A Londra manager in pullover per sfuggire all’ira anti-banche

nostro inviato a Londra

Le e-mail erano comparse sugli schermi dei computer prima che la City londinese chiudesse per lo scorso weekend. Così è stato. Ieri, chiunque si fosse avventurato in quello che fino a qualche tempo fa era il miglio quadrato più ricco e invidiato del mondo, avrebbe stentato a riconoscere la fauna del luogo. Nessuna giacca, nessuna cravatta, nessuna camicia bianca inamidata in giro. In compenso, abbondavano i pullover scuri «alla Marchionne». Tutta la City ieri era, dopo decenni di «overdressing» e non soltanto per quanto riguarda i vestiti.
Le strade della City dai nomi storici - Lombard streeet, la via dove i banchieri lombardi aprirono molti secoli fa la loro attività di prestito e cambiavalute, Gresham street, dal nome di Sir Thomas Gresham, che nella seconda metà del Cinquecento fu banchiere e consigliere economico di re Edoardo VIII, ed enunciò la legge, detta appunto di Gresham, per la quale «la moneta cattiva scaccia quella buona», le strade, dicevamo, sarebbero state semivuote se non fossero state occupate da qualche migliaio di manifestanti vocianti, furibondi con i banchieri che per avidità hanno provocato la crisi finanziaria e, di conseguenza, la crisi economica e la perdita di decine di migliaia di posti di lavoro. «Damned bankers», maledetti banchieri. «Regulate casino capitalism», regolamentate il capitalismo da casinò.
La rabbia della folla si è sfogata contro gli uffici, fortunatamente vuoti, della Royal Bank of Scotland, il colosso salvato in extremis dalla bancarotta con i denari del Tesoro, cioè del contribuente britannico. Alcune vetrate sono state distrutte, i muri sono stati imbrattati di scritte, il contribuente britannico pagherà anche per l'imbianchino e il vetraio.
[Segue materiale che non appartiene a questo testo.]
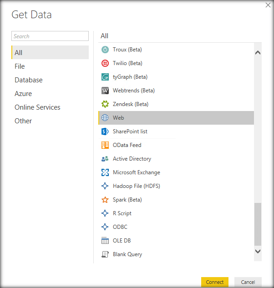The width and height of the screenshot is (274, 288).
Task: Click the Active Directory icon
Action: coord(105,159)
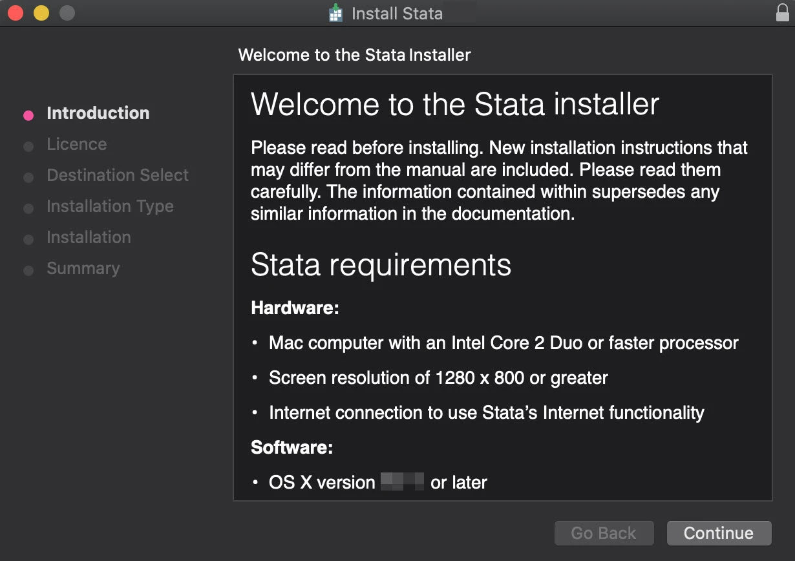Click the bullet next to Destination Select
Viewport: 795px width, 561px height.
[28, 178]
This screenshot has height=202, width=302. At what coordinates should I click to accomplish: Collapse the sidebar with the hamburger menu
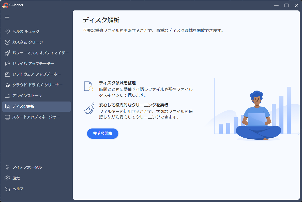pos(7,18)
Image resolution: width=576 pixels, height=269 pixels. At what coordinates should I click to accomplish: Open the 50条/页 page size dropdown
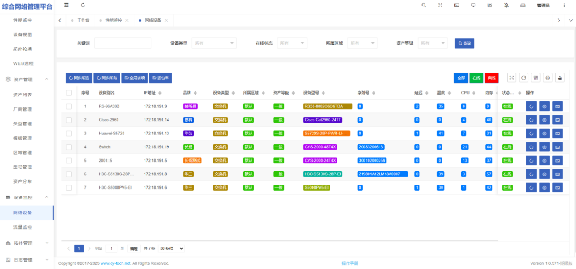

A poche decine di metri di distanza, raccontano, il governatore della Bank of England Mervyn King continuava a lavorare «serenamente», con britannico understatement, nel suo ufficio. Non molti altri, tuttavia, si trovavano nella stessa situazione: a detta dei frequentatori abituali della City, ieri c'era davvero pochissima gente in giro. Poca gente per la strada, poca gente in metropolitana. Molti executive e impiegati della City, anziché optare per la «strategia del maglione» suggerita dalle e-mail aziendali e dalla polizia, hanno preferito semplicemente restare a casa. Numerosi i negozi chiusi. Le vetrine vuote e le porte sbarrate di un negozio Gucci vicino alla Banca d'Inghilterra erano eloquenti assai più delle parole.
Non sono mancati alcuni episodi di «resistenza civile» da parte di qualche orgoglioso funzionario di banca. Le telecamere della tv britannica Sky News ne hanno immortalato uno che, vestito di nero con camicia bianca, cravatta scura e - c'è da non credersi ma è vero - con la bombetta in testa e l'ombrello in mano nonostante la giornata radiosa per gli standard climatici londinesi, si dirigeva sicuro verso il corteo dei manifestanti. Non una parola, ma cipiglio e passo sicuro, quasi fosse un sottufficiale delle guardie della Regina, ha sfiorato la folla vociante senza che gli accadesse nulla. Un altro funzionario, più giovane, non ha voluto rinunciare alla cravatta d'ordinanza. «Credo nel capitalismo - ha confessato davanti ai giornalisti che l'assediavano, quasi fosse una bestia rara - e voglio testimoniarlo. Non c'è sistema economico migliore del capitalismo, così come non c'è sistema migliore della democrazia ha aggiunto churchillianamente: e senza mercato, non c'è democrazia». Al contrario del giovane perseverante, un banchiere di nome Louis Greco mormorava sconsolato: «Sono un banchiere in incognito», con evidente rimpianto per il gessato o la grisaglia d'ordinanza.

E soprattutto rimpianto per i ricchi bonus e i premi grazie ai quali gli executive bancari comperavano abitazioni prestigiose, barche e auto di lusso. I politici hanno deciso che i banchieri devono pagare il fio delle loro colpe. Hanno trovato, anche stavolta, gli «untori».